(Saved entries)
*****
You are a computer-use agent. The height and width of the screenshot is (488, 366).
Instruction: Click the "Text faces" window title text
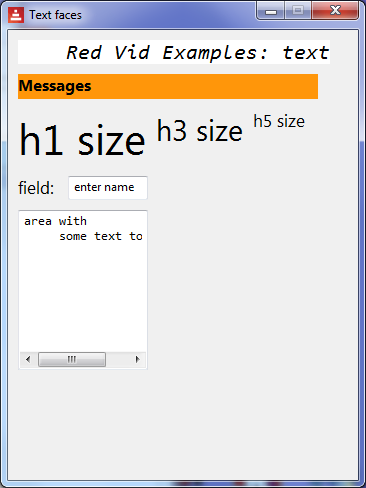click(x=55, y=15)
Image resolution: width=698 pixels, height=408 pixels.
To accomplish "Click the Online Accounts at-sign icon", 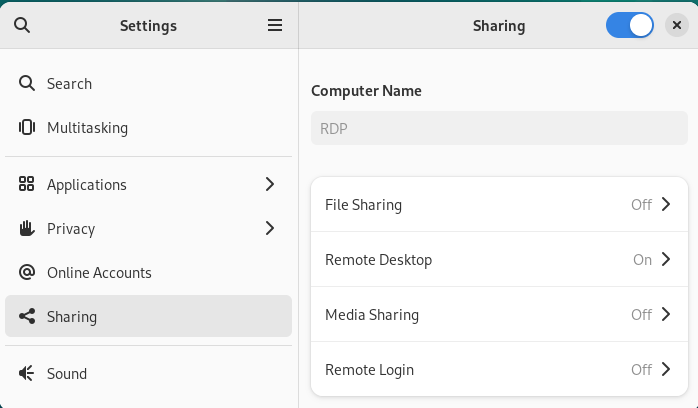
*****
(YOUR INSTRUCTIONS) Show all of the lines above in which "height" is present.

(ANSWER TO THIS TASK)
You are a computer-use agent. The height and width of the screenshot is (488, 366).
Image resolution: width=698 pixels, height=408 pixels.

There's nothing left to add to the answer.